SUPPLIED MATERIAL:
╔══
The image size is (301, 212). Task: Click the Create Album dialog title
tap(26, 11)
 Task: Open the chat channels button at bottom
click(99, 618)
╚══
╔══
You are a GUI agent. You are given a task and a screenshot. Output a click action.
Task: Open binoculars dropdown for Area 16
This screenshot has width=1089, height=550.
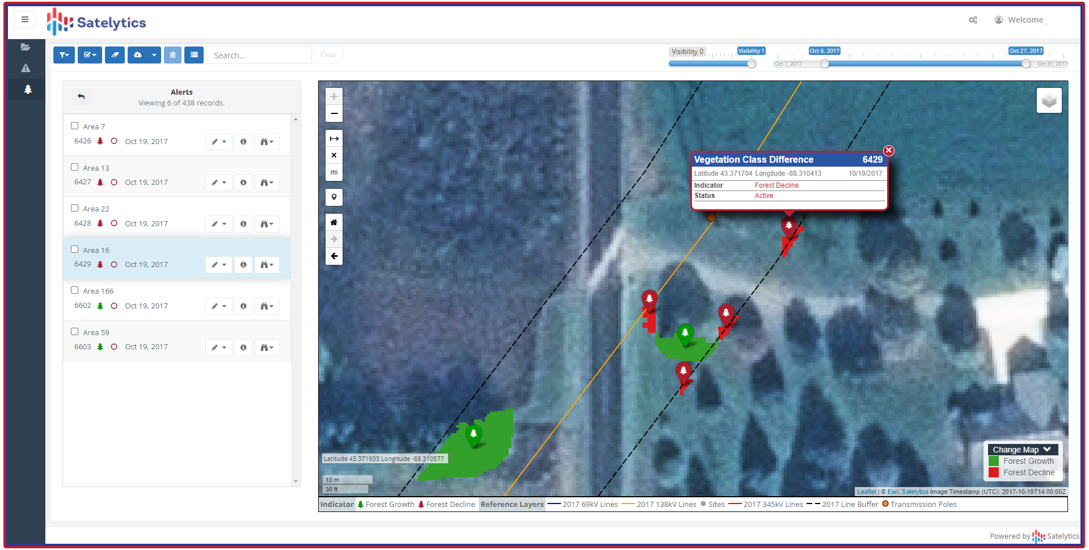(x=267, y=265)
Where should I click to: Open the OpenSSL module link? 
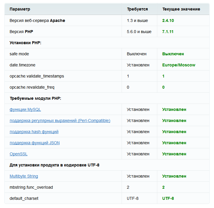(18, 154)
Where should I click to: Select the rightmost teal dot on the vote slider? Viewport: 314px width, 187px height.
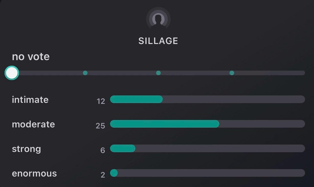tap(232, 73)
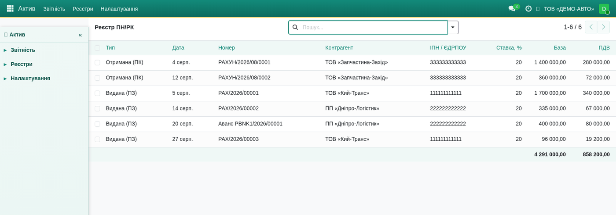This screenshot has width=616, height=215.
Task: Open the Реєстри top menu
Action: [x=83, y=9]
╚══
EXERCISE OBJECTIVE: Reproduce the stretch of items from the line containing "The image size" through the line containing "click(99, 618)", changing "dialog title" to "window title" and leaving everything else as it stands.

SOLVED EXERCISE:
The image size is (301, 212). Task: Click the Create Album window title
tap(26, 11)
 Task: Open the chat channels button at bottom
click(99, 618)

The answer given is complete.